What a great view.
They call this “Hanging Rock.” I wonder why.
It is in Danville, Pennsylvania.
However, the area between the river and the cliff is a little narrow for a roadway, a railroad and a canal.
I met the man who took this picture. He said it is going to be placed in the United States Library of Congress.
I hope so.
The hanging rock may puzzle some but I have seen this type thing happen before. It is the “natural progression of progress” – – – if I may use that phrase.
First the rivers were used by rafters to ship produce from rural areas to places like Baltimore and Philadelphia.
It happened on the Susquehanna River, which by the way is the river in the picture, and on the Delaware River – – – just to name two.
Then the canal systems were built. What better place to get water from than the small streams that ran into the rivers. Besides – – – it was already surveyed by God and deemed to be the most level place to build a canal.
Right on their tails were the railroads. So the railroads had to build next to the canals.

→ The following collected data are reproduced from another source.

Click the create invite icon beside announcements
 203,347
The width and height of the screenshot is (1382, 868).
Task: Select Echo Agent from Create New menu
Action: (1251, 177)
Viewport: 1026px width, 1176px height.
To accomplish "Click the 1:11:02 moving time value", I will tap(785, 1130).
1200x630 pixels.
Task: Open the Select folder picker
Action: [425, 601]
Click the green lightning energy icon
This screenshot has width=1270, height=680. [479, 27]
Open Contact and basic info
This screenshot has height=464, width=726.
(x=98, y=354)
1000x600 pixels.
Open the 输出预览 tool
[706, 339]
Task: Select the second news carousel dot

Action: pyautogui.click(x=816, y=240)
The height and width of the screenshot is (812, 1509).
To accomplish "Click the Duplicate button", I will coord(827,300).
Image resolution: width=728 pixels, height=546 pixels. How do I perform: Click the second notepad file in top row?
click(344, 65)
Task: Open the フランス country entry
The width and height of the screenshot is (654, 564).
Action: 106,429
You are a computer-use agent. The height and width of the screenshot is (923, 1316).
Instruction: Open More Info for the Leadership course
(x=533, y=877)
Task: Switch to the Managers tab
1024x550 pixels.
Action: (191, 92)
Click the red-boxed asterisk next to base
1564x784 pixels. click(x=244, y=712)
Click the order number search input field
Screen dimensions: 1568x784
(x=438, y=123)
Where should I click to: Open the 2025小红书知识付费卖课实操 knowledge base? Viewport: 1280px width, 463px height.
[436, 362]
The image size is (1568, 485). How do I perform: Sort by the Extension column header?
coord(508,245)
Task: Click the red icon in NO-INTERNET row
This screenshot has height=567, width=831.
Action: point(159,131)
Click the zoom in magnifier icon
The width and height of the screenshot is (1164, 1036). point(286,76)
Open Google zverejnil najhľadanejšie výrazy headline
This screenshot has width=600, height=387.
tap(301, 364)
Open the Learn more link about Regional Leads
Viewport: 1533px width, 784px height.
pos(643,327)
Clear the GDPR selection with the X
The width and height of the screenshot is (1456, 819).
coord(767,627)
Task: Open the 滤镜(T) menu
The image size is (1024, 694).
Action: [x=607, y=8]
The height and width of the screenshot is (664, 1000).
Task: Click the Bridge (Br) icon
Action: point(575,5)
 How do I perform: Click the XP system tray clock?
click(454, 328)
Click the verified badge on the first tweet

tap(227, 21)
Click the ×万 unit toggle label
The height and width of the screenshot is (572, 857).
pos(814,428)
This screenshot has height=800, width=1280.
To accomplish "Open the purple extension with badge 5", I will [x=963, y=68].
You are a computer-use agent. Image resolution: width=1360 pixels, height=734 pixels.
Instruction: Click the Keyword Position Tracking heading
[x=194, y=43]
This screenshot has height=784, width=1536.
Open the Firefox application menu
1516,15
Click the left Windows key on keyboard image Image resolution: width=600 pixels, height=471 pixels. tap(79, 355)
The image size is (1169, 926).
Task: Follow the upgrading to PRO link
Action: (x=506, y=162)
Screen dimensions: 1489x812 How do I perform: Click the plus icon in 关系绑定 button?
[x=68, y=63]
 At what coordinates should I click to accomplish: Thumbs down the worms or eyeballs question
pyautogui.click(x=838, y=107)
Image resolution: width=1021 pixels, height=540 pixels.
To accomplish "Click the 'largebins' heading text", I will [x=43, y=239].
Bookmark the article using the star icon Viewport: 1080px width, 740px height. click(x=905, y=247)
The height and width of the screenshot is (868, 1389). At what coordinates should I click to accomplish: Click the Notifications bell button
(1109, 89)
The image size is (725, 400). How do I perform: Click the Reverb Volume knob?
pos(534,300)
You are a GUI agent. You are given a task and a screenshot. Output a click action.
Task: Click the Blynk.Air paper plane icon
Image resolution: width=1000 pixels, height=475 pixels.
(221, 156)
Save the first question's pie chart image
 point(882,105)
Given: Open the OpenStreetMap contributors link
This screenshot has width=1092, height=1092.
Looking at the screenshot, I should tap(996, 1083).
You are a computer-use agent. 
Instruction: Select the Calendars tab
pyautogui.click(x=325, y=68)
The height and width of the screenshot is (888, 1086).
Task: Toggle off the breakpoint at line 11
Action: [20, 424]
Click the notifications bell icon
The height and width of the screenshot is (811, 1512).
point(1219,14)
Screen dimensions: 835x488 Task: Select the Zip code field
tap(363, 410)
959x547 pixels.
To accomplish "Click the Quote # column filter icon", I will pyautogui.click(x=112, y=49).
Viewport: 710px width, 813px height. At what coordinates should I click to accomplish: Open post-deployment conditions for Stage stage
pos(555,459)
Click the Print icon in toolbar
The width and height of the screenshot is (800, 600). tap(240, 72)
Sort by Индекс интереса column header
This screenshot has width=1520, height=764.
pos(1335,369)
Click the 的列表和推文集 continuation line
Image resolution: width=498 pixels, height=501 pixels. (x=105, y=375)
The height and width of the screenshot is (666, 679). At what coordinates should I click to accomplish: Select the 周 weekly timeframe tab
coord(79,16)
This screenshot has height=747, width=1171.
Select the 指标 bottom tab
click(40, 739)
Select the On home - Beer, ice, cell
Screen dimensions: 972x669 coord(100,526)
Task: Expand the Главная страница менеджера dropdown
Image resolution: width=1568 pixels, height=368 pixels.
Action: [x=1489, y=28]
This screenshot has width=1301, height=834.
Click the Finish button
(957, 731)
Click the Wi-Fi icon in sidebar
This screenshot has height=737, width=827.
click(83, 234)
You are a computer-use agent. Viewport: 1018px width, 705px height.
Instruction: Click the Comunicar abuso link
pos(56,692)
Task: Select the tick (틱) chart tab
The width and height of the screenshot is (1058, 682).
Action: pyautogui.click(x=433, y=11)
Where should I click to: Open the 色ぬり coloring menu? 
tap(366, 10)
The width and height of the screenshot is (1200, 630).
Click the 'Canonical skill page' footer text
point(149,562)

They did not want to go uphill and downhill either. But there were existing roads in those locations.
So the railroad companies had to blast new roadways for the carriages. And they were not about to go the extra mile. So they blasted just enough for the carriages to pass.
Oh yes – – – how did I get here in Danville, Pennsylvania?
It was Jim McFee again. His relatives had come here from Ireland and built the canals. Some of them stayed in the area to work in the iron works.
See that fellow in the wagon? He is hauling iron ore down to the iron works.
It is that factory down there in the valley.
So Jim’s Uncle Eppy – – – from Henryville – – – sent him this map. He wanted to show Jim how he was supposed to use the river and the canal system to get to Danville to visit his relatives.
See how the canal followed the Susquehanna River from New York all the way to Northumberland?
Danville is only fifteen miles from Northumberland. Uncle Eppy made it look a little closer to Scranton. Maybe he was trying to make the trip look a little easier than it was.
Anyway, we made the trip to Nanticoke by raft, then hopped on a canal boat just to see what that was all about. The canal boat took us right to the boat basin in downtown Danville.
We had a good time downtown. There were a lot of pretty girls there. I think I will return by myself some day.
Oh – – – I almost forgot to tell you. Guess who I met while I was standing on the bridge going over the canal. Give up? Gomer Thomas!
Yes – – – that Gomer Thomas. I wanted to meet Waldorf Phillips but Gomer told me he had another engagement in Baltimore.
It wasn’t a big trip. You can take the river or a railroad to get to Baltimore. Gomer gave me this fancy cover page – – – and the following second page of his and Waldorf’s music.
He must have been thrilled that I recognized him right off.
I had seen a woodcut of him on the Opera House in Scranton. It was a very good likeness.
Gomer took us to see the new bridge that they had just built across the Susquehanna River.
We left Danville and headed back to Scranton after a day or two. Jim had sort of a falling out with his relatives. They sure were not any Uncle Eppy or Aunt Polly.
On the canal ride back we saw a moose in the woods – – –
– – – and several beautiful waterfalls.
It was a nice trip back but Jim was very moody.
With good reason.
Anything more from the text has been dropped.